The key here is that Sotomayor has spent a lot longer on the bench than Roberts did. Roberts had a total of 327 cases, to be reviewed in 55 days before his hearings — about six per day. Sotomayor has 3,625 cases, to be reviewed in 48 days, working out to a ratio of about 76.

Now hold on a second, the math can get even trickier from here.

I did some number-crunching, and it turns out that in order to get to the same per-case ratio as Roberts, then the hearings would have to start 610 days after the initial nomination — or a year and half from the current scheduled date. If we waited for September, which Republicans have called for, that would bring the ratio down to about 34 cases reviewed per day.

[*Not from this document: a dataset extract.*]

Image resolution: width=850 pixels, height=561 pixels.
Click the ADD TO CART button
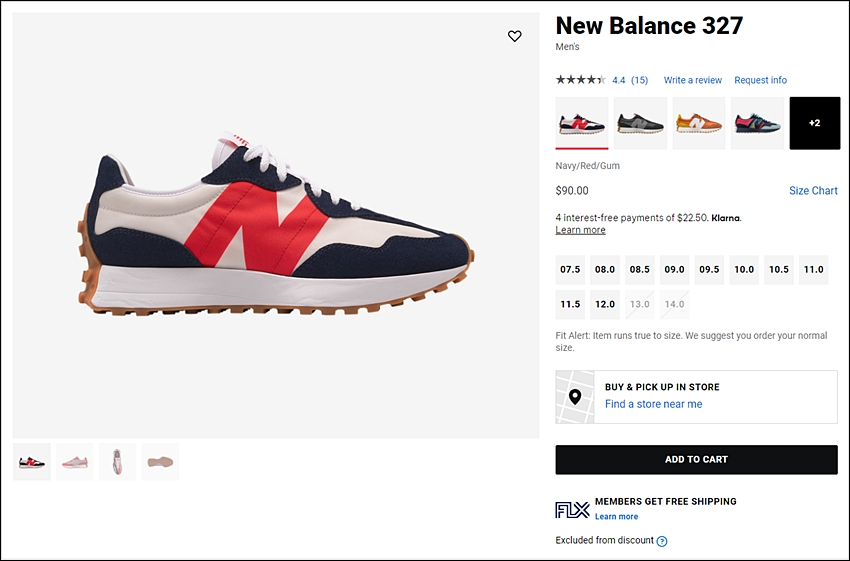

So how long do Republicans want?

“I think a lot of people on both sides of the aisle have acknowledged that Senate Republicans have approached this process in a very fair way,” said Senate Republican Communications Center spokesman John Ashbrook, in a phone call with TPM. “And from the beginning we’ve been asking for one thing really, and that’s an opportunity to review the record in a thorough way. And I think a lot of Democrats have agreed with us.”

I asked again what ratio they’d be looking for. “A thorough review is what we’re looking for,” Ashbrook explained. “Putting a number on it is not as important as opportunity to throughly review the record.”